The CFS 12 quantifies the overall fitness or frailty of an older adult after evaluation by a clinician. The scale has nine grades, from very fit to terminally ill. To apply the CFS to our sample, we used survey questions similar to the original descriptors of levels 1 (very fit) to 8 (very severe frailty) of the CFS, 12 as described previously. 16 We collapsed the eight grades into robust (very fit to managing well), vulnerable or mild, moderate, and severe or very severe frailty to facilitate comparison with other measures.

Cognitive variables

We identified measures of cognitive function common to all three surveys: orientation (participants asked to name day of the week, date of the month, month, and year) and delayed word recall (recall of 10 nouns after 5 min). In HRS, these questions were only asked to people ⩾65 years; therefore, we restricted the analyses of cognitive impairment to this age range for all surveys. In SHARE, participants were only asked cognitive questions at first interview. We therefore did not have data on cognitive function for those SHARE participants who had a first stroke after their initial interview (776/5089 participants aged ⩾65 years).

As cognition is not a feature of the frailty phenotype, we assessed its relationship by creating a six-category variable (robust, pre-frail or frail, with or without cognitive impairment). We did similar with the CFS, creating an eight-category variable.
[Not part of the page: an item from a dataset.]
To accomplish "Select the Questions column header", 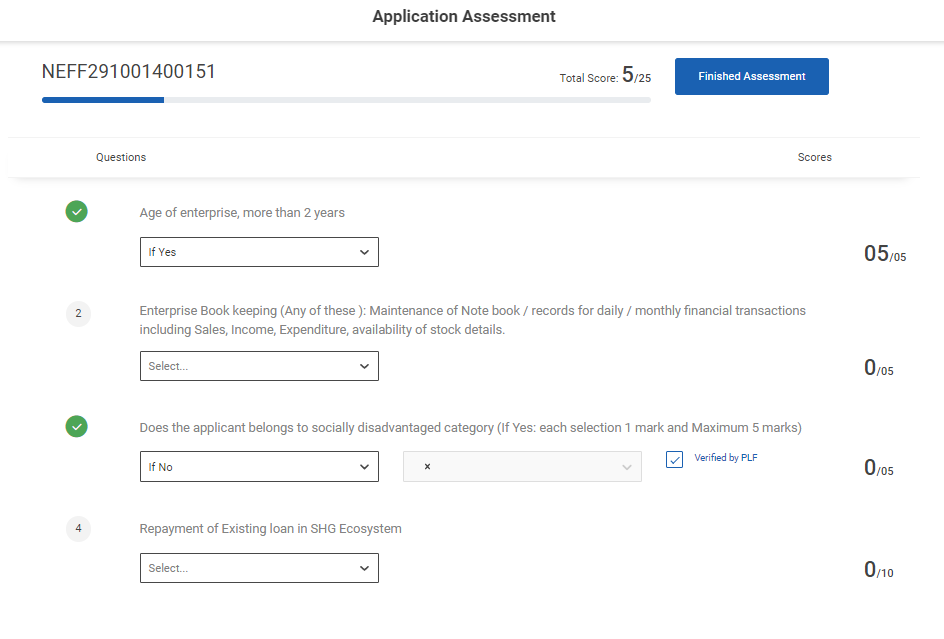I will (121, 157).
For these analyses, participants were identified as having cognitive impairment if they incorrectly identified two or more of day, date, month and year, and if they scored 6 or less (out of 10) on delayed recall. By contrast, the FI typically includes measures of cognitive function among the included deficits. We therefore added these five cognitive measures to the other 40 deficits already identified. We then analyzed the “physical” FI alongside the FI including cognitive measures.

Outcomes

Outcomes were assessed for each participant at the wave after their “baseline” assessment. This was approximately two years following initial assessment.

We assessed all-cause mortality based on survey follow-up. Hospital admission was assessed by self-report. Recurrent stroke was based on the follow-up health assessment questionnaire. For ELSA, this was assessed as “how many strokes have you had since the last survey” (any number >0 indicating a positive response), and for HRS and SHARE, this was assessed as “have you had a further stroke since the last assessment” (answer “yes” indicating recurrent stroke). Transient ischemic attacks were not asked as part of any of the three survey assessments, and so did not form part of the outcome definition.

Statistical analysis

We summarized baseline age, sex, and prevalence of frailty for all participants and for each survey separately. We used sample weights (provided by each survey) to account for probability of inclusion in the sample. This allows for calculation of more representative estimates of prevalence. We present both raw counts and percentages and percentages calculated using sample weights as well as household- and survey-level clustering (using the survey package in R).

We assessed outcomes using logistic regression models adjusted for age/sex. We described odds ratios and 95% confidence intervals both before and after the application of sample weights and adjustment for clustering within surveys. We restricted models for recurrent stroke and hospitalization to participants who survived until the first follow-up wave and therefore had follow-up data.

For participants aged ⩾65 years, we conducted all analyses using frailty measures including physical variables only, and then repeated the analyses with cognitive variables included. We performed sensitivity analyses to explore the impact of different methods of analyzing missing data for participants deemed unable to complete grip strength assessment.

Results

We included 9617 people (1854/42,053 from HRS, 659/18,489 from ELSA, and 7104/120,047 from SHARE) who had reported a stroke (Figure 1).

Figure 1.

Figure 1.

Flow diagram of data sources and participant follow-up.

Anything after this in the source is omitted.